Private Equity (PE) investment firm Matrix Partners India has has raised a new fund of $300 million (~ ₹ 2103 Crores) with plans to invest it in early-stage startups across emerging sectors and expand its current investment team.
Notably, the PE firm has raised its new fund after nearly eight years, since 2011. Matrix Partners India is the local franchise of US-based Matrix Partners, which currently has at least $4 billion under management.
Led by General Partners Avnish Bajaj and Rishi Navani, Matrix India’s first fund was set up in August 2006 with a $150-million corpus, later topped up to $300 million. In 2011, Matrix raised its second fund, which also had a corpus of $300 million.
In 2016, Matrix India chose not to raise a full-sized fund and instead decided to top up its second fund with a $110-million funding boost.
In an interview, Matrix Partners founder and managing director Avnish Bajaj said the VC would continue to stay bullish on ventures in the consumer internet space, while being more selective in sectors such as fintech.
“We never target a particular number of investments or deployment. By virtue of deepening of the market, the top of the funnel itself has improved… Our strategy remains to work with the best founders—we want a disproportionate market share of the best founders,” said Avnish Bajaj, Matrix Partners India founder and managing director.
“We think e-commerce and marketplaces are under-invested and fintech has been over-invested in. E-commerce is in a different avatar now, with tinges of social media and WhatsApp. SaaS and enterprise is taking off,” added Bajaj.
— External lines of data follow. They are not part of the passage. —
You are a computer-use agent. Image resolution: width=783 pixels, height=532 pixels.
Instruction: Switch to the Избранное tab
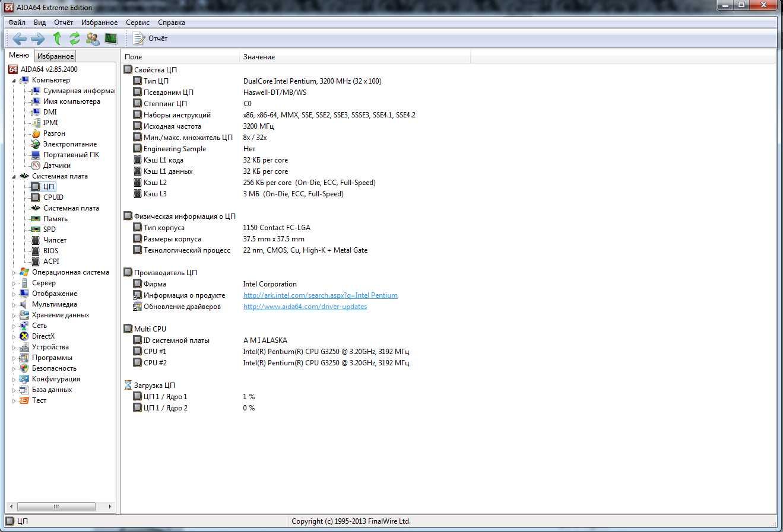click(x=55, y=56)
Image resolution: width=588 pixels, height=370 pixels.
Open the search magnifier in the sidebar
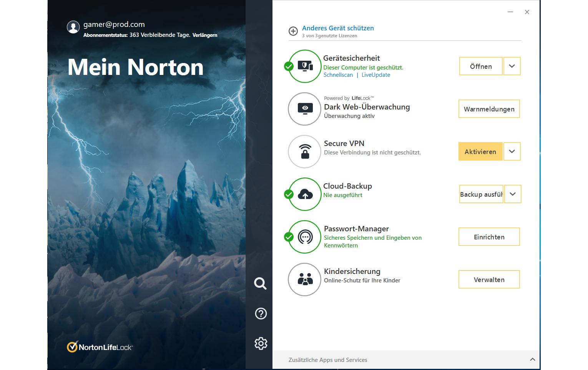[261, 284]
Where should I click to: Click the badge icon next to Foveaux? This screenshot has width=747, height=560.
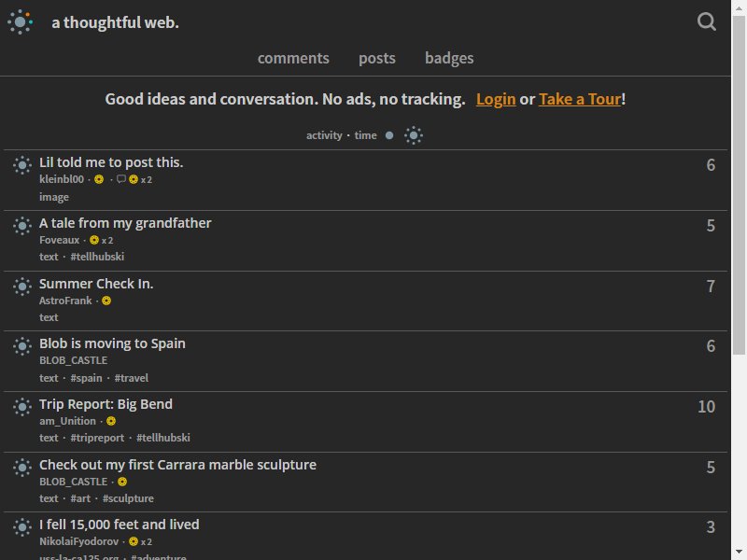pyautogui.click(x=94, y=240)
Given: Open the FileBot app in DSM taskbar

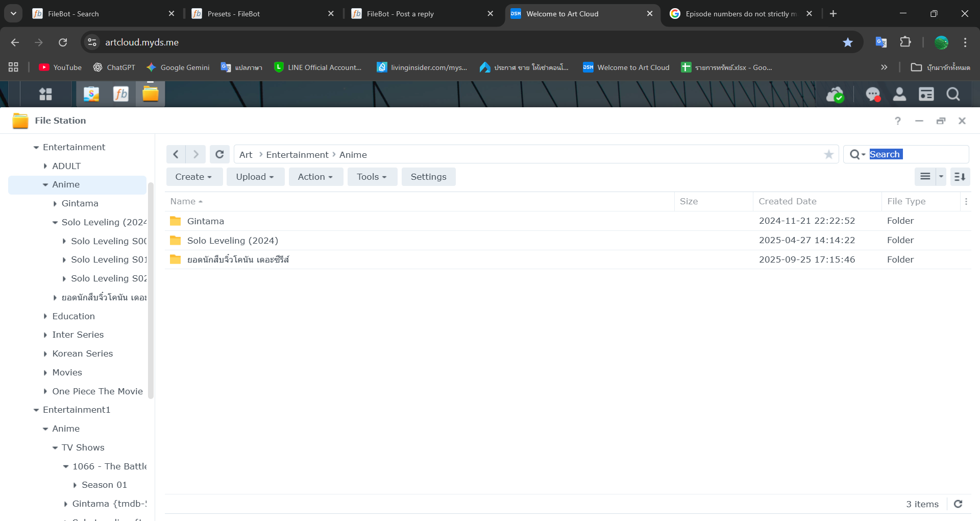Looking at the screenshot, I should pos(120,94).
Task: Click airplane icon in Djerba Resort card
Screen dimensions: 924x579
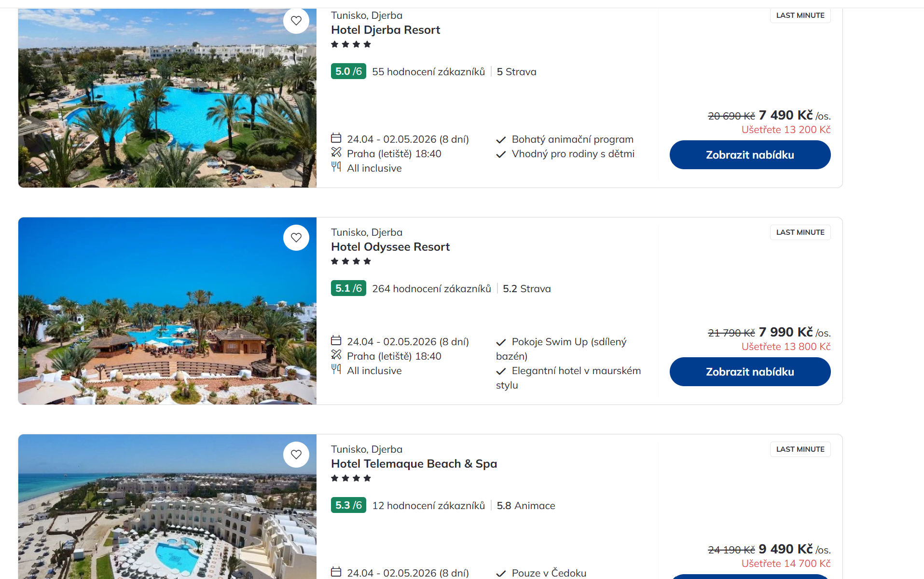Action: click(x=336, y=152)
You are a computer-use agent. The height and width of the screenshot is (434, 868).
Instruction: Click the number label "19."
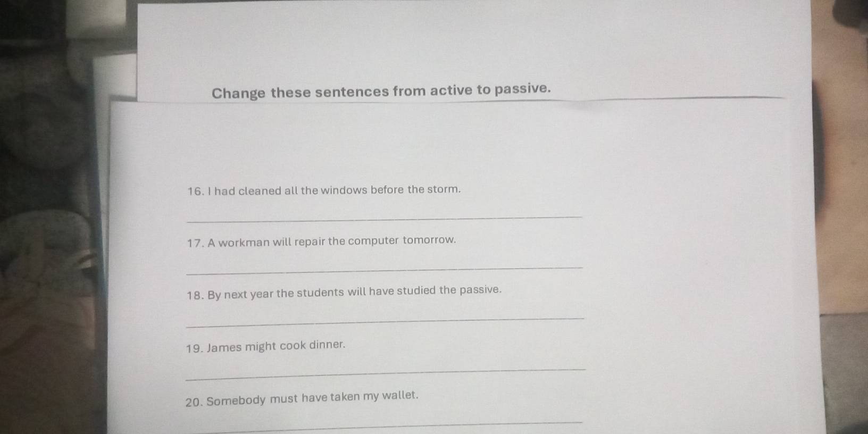click(x=195, y=349)
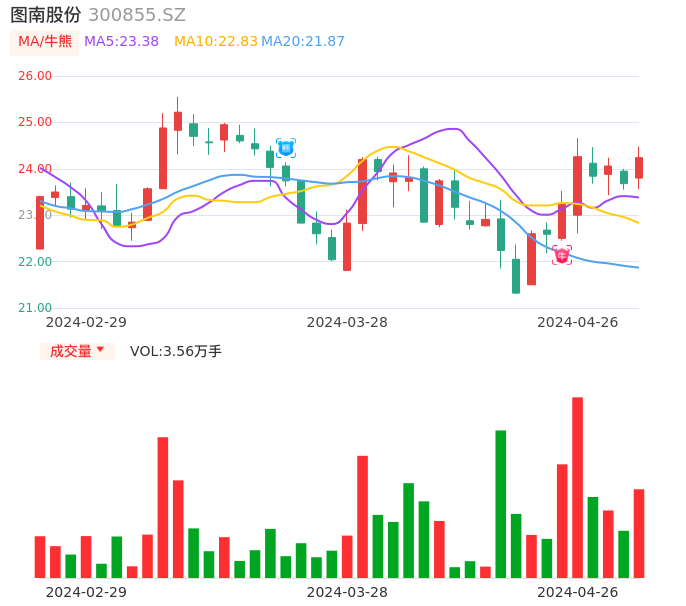The height and width of the screenshot is (606, 686).
Task: Toggle the MA20 blue line legend
Action: click(303, 42)
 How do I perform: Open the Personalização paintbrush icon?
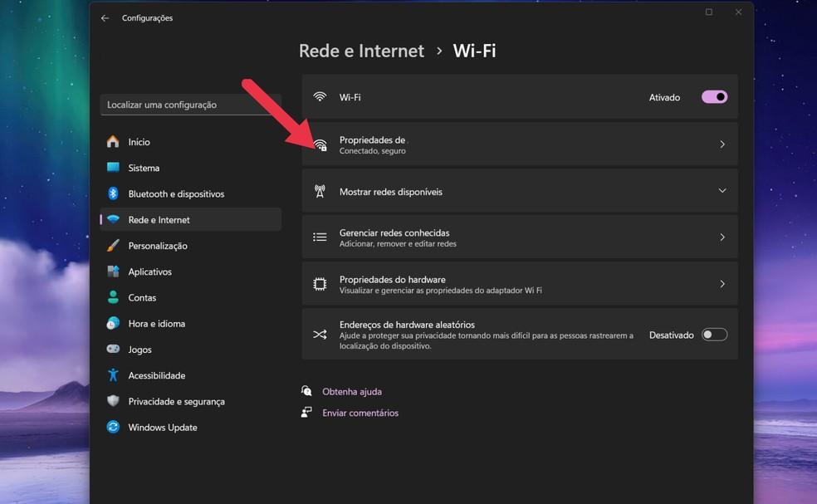(x=113, y=246)
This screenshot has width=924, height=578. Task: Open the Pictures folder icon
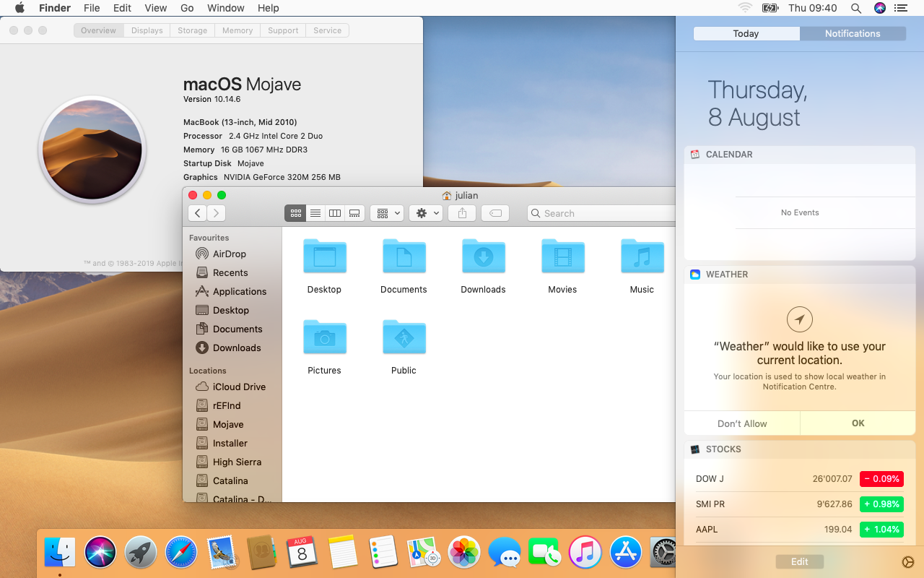click(324, 338)
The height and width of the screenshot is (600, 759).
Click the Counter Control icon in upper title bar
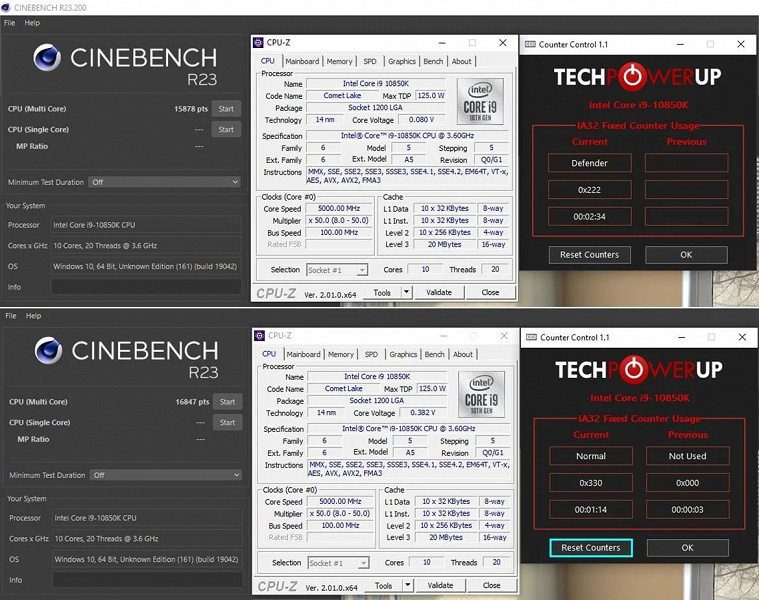[x=530, y=45]
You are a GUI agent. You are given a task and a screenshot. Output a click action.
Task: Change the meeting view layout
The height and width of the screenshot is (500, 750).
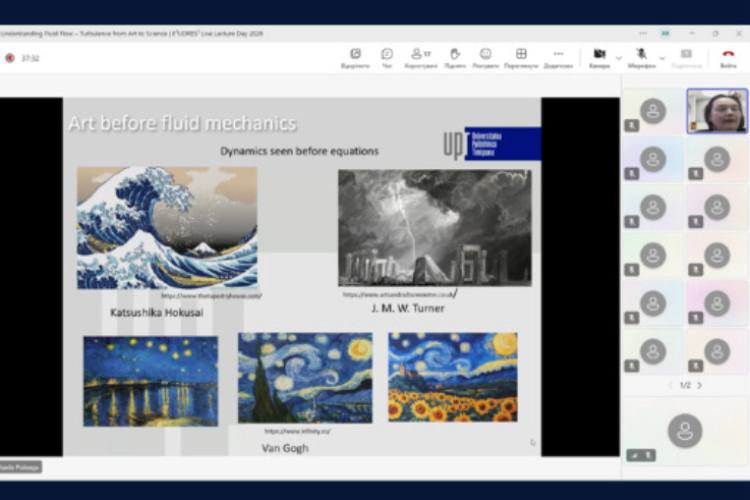pyautogui.click(x=521, y=56)
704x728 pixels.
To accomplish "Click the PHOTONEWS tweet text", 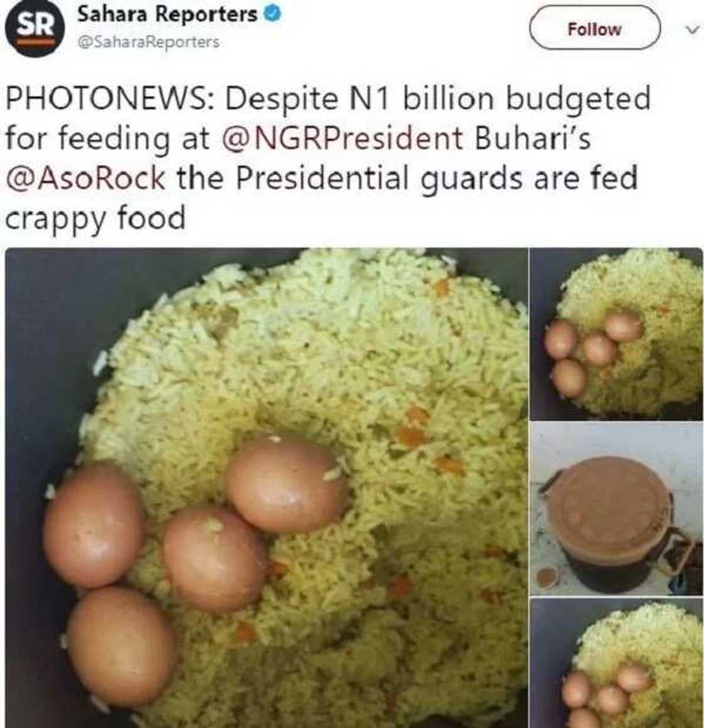I will (x=327, y=158).
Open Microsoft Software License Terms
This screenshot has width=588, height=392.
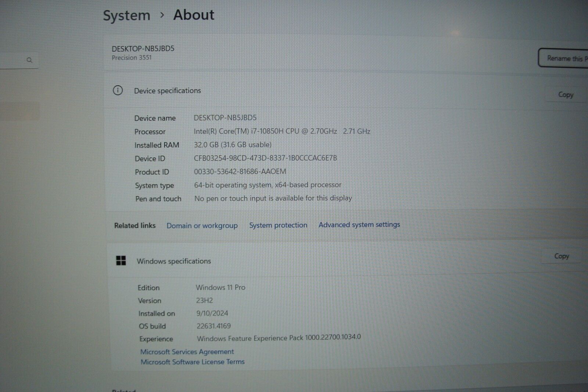coord(192,362)
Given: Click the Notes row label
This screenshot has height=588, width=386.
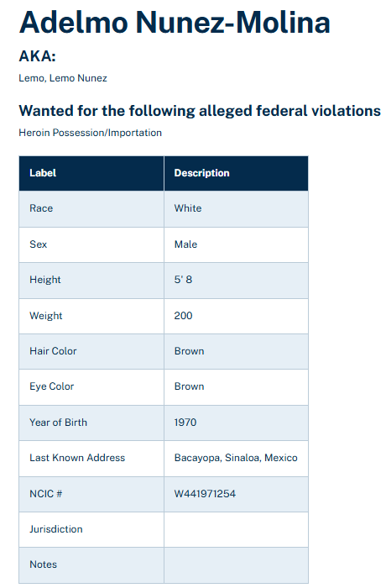Looking at the screenshot, I should coord(43,564).
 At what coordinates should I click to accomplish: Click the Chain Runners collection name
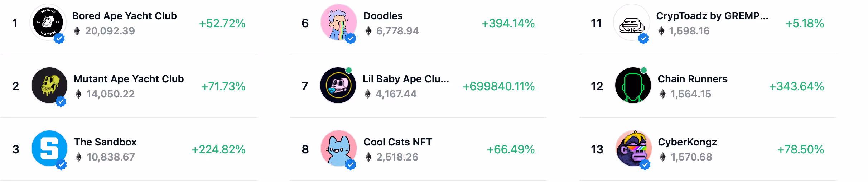point(693,79)
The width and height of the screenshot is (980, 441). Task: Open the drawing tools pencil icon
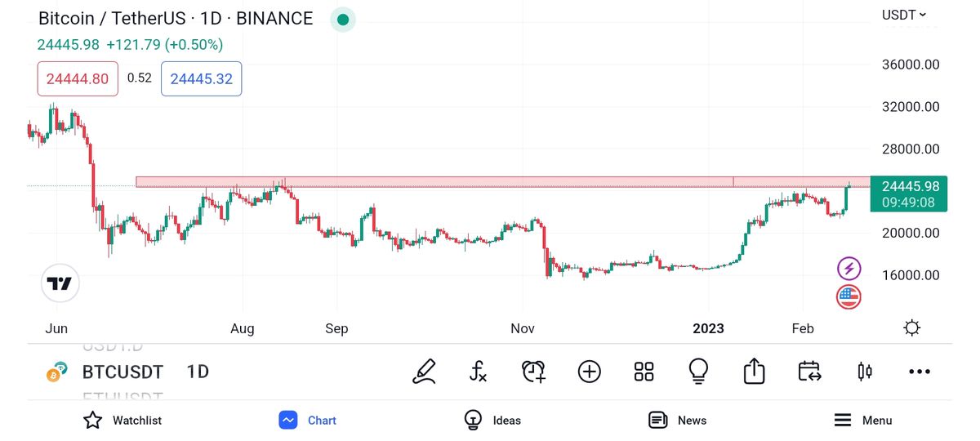tap(425, 372)
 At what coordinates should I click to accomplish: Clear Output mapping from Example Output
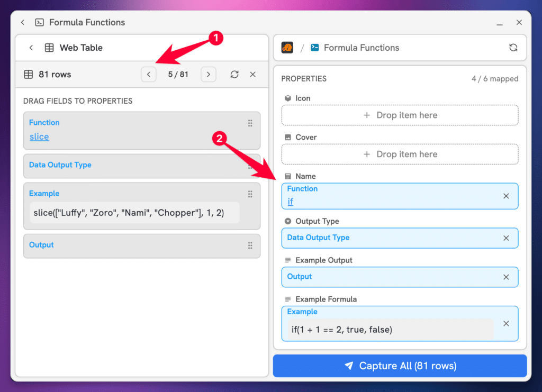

Before Matrix, Bajaj co-founded Baazee.com with Nexus Venture Partners founder Suvir Sujan, eventually surviving the dot-com bust to engineer the then-biggest sale of an Indian startup to eBay Inc. for $55 million in 2004.
Bajaj indicated Matrix will stay away from “overheated” sectors such as food tech, which has attracted a glut of funding over 12-18 months. In December, leading food delivery service Swiggy raised $1 billion in primary and secondary capital from a clutch of top-tier investors. Fellow managing director Vikram Vaidyanathan said Matrix will make more investments every year with a larger team in near future, so that “we can make more bets as the market deepens”.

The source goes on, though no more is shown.